May 26 (Bloomberg) -- Pandora Media Inc., the Internet-music company preparing for an initial public offering, said revenue more than doubled last quarter and its user base topped 90 million, solidifying its lead in streaming radio.
Sales rose to $51 million in the three months ended April 30, from $21.6 million a year earlier, the Oakland, California-based company said today in a regulatory filing. The company said it expects to complete the share sale by the end of June.
Pandora aims to build investor interest for its planned $100 million IPO, which would follow the public market debuts of other popular Internet startups. Shares of professional-networking site LinkedIn Corp. and Russian search engine Yandex NV both surged after initial offerings this month. Social-media game developer Zynga Inc. may file for an IPO by the end of June, a person familiar with the matter said this week.
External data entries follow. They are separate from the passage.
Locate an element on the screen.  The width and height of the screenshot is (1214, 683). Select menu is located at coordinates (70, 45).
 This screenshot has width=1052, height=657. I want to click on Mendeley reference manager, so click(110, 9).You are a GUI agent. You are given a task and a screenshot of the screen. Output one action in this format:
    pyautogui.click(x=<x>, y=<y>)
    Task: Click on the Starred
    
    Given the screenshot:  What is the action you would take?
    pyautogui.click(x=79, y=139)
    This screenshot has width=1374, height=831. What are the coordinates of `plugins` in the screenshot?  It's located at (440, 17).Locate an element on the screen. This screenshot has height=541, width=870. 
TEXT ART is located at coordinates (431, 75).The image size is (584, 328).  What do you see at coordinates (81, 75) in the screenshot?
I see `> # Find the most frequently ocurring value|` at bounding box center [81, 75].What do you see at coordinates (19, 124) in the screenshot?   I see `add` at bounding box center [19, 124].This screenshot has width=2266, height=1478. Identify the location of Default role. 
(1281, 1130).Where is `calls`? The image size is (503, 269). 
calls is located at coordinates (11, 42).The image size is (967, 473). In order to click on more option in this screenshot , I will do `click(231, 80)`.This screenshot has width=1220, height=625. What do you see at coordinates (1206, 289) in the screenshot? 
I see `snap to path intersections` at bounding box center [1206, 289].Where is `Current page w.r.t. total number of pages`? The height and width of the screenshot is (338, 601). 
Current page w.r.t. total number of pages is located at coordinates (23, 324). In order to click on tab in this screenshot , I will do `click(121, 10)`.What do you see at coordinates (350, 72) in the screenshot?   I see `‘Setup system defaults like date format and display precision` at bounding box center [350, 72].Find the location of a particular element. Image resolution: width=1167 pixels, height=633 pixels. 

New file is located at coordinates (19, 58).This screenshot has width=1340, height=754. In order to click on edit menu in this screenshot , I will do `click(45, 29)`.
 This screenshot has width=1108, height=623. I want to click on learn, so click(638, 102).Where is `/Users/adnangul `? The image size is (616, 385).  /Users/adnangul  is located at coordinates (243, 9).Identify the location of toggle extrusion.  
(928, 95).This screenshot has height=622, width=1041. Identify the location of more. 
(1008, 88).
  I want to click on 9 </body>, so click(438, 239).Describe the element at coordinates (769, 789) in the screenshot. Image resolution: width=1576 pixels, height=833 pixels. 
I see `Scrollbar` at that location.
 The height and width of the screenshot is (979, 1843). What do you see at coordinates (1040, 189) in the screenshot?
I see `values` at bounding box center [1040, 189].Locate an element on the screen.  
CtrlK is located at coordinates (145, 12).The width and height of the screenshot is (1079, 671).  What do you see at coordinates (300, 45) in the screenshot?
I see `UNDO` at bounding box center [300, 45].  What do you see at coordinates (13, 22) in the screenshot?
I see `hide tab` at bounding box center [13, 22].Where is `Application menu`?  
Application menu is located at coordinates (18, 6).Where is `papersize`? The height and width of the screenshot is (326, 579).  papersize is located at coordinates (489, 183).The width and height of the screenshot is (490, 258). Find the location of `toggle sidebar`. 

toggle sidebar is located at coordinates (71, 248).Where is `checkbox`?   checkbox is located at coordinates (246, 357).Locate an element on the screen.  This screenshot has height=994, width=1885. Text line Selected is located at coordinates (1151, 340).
Pandora plans to list its shares on the New York Stock Exchange under the ticker symbol P. JPMorgan Chase & Co., Morgan Stanley and Citigroup Inc. will serve as the underwriters.
Founded in 2000 by Tim Westergren under the name Savage Beast, Pandora made 86 percent of its sales from advertisements that target users based on age, gender, home ZIP code and musical taste. Ads support the free radio service, though the company also sells subscriptions to users who prefer to listen without advertising.
Spending on marketing and acquiring the rights to songs widened Pandora’s losses. The net loss attributable to common shareholders in the quarter ended April 30 was $9.1 million, or 61 cents a share, compared with $4.97 million, or 64 cents, a year earlier.
The company also borrowed $30 million through a credit line from JPMorgan and Morgan Stanley this month, according to today’s filing.
Pandora’s ad revenue surged over the past two years as its music application became one of the most popular on Apple Inc.’s iPhone and Google Inc.’s Android devices. Sales more than doubled to $137.8 million in fiscal 2011.
Pandora is facing increased competition from a variety of rivals, including Apple itself. That company reached agreements with three major record labels to let users of its music service access their song collections from handheld devices, people with knowledge of the deals said last week.